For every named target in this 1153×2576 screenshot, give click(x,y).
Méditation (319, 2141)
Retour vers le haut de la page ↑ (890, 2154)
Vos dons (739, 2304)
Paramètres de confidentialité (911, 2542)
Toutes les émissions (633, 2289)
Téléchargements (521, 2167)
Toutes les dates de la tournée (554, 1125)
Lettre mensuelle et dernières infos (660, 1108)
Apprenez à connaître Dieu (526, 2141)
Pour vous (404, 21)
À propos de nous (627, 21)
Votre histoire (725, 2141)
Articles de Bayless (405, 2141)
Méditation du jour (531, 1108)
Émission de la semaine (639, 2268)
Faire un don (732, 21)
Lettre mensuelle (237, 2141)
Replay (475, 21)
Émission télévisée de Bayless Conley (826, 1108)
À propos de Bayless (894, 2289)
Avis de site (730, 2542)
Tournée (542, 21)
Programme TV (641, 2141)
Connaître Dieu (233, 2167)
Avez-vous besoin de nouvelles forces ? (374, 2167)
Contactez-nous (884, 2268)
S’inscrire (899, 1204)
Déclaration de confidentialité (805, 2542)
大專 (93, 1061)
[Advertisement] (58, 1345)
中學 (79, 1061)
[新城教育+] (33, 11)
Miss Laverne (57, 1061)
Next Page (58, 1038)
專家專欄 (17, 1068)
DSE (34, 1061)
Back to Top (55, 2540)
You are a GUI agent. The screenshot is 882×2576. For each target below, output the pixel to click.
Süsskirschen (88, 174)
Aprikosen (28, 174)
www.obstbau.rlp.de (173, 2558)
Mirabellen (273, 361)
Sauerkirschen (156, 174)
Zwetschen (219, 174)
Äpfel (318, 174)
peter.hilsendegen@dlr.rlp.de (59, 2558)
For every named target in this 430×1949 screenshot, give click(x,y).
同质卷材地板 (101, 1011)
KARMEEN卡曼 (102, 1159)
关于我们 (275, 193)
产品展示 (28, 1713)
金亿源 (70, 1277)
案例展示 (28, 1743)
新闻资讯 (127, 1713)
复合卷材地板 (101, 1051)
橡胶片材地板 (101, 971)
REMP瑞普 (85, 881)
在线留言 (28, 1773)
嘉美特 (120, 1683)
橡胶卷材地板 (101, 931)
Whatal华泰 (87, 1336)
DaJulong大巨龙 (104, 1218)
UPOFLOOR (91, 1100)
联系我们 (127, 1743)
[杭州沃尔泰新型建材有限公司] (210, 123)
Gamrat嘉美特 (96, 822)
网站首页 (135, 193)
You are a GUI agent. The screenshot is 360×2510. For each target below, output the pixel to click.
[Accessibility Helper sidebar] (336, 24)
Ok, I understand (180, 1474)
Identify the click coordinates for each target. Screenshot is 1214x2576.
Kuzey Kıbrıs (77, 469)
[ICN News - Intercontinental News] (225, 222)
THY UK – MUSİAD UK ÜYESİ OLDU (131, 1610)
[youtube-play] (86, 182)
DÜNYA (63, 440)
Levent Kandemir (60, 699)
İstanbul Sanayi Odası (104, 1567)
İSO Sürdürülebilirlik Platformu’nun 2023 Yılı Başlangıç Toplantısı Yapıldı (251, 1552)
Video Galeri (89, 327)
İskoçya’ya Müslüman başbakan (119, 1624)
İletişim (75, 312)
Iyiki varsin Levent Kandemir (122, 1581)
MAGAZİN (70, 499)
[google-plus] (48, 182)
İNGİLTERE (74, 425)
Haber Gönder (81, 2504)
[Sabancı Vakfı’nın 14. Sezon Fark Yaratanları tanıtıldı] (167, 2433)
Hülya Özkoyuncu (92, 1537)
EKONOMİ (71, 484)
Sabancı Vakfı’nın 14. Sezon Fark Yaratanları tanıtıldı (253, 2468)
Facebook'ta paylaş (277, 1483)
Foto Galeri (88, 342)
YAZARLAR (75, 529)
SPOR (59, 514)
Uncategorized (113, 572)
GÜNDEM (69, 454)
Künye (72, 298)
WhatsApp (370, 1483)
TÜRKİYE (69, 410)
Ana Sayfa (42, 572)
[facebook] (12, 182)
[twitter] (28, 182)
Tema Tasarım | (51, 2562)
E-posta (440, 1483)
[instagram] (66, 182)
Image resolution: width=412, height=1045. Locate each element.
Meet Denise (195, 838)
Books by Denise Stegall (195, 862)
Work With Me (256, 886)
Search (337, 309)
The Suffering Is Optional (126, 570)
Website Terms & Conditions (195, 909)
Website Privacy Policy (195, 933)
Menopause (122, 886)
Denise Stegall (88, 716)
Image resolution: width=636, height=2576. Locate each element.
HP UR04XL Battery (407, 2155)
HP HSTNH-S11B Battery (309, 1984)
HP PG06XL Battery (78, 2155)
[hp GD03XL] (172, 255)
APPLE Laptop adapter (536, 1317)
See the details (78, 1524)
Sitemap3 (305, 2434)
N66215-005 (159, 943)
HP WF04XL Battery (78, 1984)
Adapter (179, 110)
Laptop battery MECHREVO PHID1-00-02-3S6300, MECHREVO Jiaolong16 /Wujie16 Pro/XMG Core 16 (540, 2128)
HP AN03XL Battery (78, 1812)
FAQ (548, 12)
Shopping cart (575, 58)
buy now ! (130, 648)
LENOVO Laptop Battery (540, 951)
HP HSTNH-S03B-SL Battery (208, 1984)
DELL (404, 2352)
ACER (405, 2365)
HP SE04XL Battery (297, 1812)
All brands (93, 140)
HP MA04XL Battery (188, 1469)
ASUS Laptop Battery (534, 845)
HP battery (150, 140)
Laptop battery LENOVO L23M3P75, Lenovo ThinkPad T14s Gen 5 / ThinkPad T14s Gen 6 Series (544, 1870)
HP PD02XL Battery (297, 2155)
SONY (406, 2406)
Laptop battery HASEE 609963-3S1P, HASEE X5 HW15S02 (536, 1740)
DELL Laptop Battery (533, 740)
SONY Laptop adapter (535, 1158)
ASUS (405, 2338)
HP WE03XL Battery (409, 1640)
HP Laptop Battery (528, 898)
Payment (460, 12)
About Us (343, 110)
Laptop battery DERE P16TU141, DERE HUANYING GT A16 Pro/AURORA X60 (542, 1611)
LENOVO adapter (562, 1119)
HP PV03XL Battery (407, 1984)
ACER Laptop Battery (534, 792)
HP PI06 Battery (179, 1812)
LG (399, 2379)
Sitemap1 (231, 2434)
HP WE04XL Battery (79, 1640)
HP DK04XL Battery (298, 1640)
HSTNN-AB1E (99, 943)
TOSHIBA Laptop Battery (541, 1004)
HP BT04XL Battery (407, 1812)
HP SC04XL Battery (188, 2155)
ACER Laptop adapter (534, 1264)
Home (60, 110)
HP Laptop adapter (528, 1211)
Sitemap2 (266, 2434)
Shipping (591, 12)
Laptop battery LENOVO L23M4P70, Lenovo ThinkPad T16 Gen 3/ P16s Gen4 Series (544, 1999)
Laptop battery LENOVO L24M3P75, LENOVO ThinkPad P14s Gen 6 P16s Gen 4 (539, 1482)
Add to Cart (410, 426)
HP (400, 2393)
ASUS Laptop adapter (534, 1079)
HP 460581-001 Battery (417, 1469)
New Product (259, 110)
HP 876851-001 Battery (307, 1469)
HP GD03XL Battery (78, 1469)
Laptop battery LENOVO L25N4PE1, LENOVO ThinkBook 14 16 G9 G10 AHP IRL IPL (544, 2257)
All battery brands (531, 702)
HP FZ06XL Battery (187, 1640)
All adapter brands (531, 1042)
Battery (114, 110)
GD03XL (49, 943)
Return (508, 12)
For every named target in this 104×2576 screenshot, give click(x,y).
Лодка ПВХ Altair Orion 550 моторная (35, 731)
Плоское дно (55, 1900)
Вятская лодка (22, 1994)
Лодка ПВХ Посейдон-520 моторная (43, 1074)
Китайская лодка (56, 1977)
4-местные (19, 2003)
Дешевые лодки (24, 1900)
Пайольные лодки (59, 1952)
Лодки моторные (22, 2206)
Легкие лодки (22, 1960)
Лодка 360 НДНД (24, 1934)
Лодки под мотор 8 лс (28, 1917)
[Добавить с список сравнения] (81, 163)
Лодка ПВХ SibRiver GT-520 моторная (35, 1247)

+++++

Your task: Everything above from the line containing "嘉美特 (120, 1683)" down to the line containing "YAZARLAR (75, 529)" should be copied exactly, both end lines included, and nothing else.

Output:
嘉美特 (120, 1683)
橡胶卷材地板 (101, 931)
Whatal华泰 (87, 1336)
DaJulong大巨龙 (104, 1218)
UPOFLOOR (91, 1100)
联系我们 (127, 1743)
[杭州沃尔泰新型建材有限公司] (210, 123)
Gamrat嘉美特 (96, 822)
网站首页 (135, 193)
You are a GUI agent. The screenshot is 360×2510. For each target below, output the pixel to click.
[Accessibility Helper sidebar] (336, 24)
Ok, I understand (180, 1474)
Identify the click coordinates for each target. Screenshot is 1214x2576.
Kuzey Kıbrıs (77, 469)
[ICN News - Intercontinental News] (225, 222)
THY UK – MUSİAD UK ÜYESİ OLDU (131, 1610)
[youtube-play] (86, 182)
DÜNYA (63, 440)
Levent Kandemir (60, 699)
İstanbul Sanayi Odası (104, 1567)
İSO Sürdürülebilirlik Platformu’nun 2023 Yılı Başlangıç Toplantısı Yapıldı (251, 1552)
Video Galeri (89, 327)
İskoçya’ya Müslüman başbakan (119, 1624)
İletişim (75, 312)
Iyiki varsin Levent Kandemir (122, 1581)
MAGAZİN (70, 499)
[google-plus] (48, 182)
İNGİLTERE (74, 425)
Haber Gönder (81, 2504)
[Sabancı Vakfı’nın 14. Sezon Fark Yaratanları tanıtıldı] (167, 2433)
Hülya Özkoyuncu (92, 1537)
EKONOMİ (71, 484)
Sabancı Vakfı’nın 14. Sezon Fark Yaratanları tanıtıldı (253, 2468)
Facebook'ta paylaş (277, 1483)
Foto Galeri (88, 342)
YAZARLAR (75, 529)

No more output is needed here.